**Entries for locating text and elements**.
━━━━━━

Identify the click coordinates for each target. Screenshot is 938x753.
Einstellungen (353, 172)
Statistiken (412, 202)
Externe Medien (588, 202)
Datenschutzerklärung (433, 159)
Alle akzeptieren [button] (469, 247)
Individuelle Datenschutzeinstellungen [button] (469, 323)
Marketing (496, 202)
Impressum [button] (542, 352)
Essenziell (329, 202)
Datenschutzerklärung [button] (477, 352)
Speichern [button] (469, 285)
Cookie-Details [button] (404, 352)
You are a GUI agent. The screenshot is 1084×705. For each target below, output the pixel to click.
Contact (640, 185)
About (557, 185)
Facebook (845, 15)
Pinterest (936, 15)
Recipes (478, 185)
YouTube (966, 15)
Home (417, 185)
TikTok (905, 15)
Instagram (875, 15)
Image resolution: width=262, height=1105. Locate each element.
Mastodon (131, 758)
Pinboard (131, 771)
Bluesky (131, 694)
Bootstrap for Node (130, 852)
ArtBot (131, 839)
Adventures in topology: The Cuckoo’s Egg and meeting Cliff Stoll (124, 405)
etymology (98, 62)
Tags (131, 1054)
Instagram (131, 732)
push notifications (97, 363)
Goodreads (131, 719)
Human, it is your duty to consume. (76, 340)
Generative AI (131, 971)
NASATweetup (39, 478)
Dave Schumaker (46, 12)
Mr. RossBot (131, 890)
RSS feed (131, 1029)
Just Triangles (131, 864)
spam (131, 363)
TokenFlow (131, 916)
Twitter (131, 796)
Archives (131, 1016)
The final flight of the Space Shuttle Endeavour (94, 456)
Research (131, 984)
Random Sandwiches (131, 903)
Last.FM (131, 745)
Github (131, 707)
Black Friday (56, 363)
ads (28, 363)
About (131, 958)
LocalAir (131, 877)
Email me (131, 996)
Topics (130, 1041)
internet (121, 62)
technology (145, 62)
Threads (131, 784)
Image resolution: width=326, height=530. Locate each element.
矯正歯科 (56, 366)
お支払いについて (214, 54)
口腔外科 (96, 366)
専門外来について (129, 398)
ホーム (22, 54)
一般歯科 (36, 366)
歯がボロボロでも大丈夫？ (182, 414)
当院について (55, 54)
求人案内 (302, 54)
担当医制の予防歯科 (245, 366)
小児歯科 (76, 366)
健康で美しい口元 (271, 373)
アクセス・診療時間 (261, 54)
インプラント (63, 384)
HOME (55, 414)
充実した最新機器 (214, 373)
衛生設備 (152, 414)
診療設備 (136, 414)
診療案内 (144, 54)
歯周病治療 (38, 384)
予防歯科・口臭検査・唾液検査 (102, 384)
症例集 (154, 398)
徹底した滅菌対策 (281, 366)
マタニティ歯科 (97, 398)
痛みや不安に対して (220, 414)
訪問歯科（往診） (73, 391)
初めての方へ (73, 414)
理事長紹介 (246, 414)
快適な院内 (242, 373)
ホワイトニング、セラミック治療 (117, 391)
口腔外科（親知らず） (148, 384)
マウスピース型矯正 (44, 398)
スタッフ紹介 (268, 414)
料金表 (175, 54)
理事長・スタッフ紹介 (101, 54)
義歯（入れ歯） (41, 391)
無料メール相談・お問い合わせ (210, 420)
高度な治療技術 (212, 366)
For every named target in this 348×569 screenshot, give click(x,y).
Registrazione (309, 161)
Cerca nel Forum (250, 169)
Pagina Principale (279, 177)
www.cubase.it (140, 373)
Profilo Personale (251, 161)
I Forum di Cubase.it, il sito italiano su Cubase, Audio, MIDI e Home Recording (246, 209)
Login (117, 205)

━━━━━━

**AIM OF THE TASK**.
Please tally the lines in the records above that contain the string "click" and give only the number.

**SOLUTION TO THE EXERCISE**.
3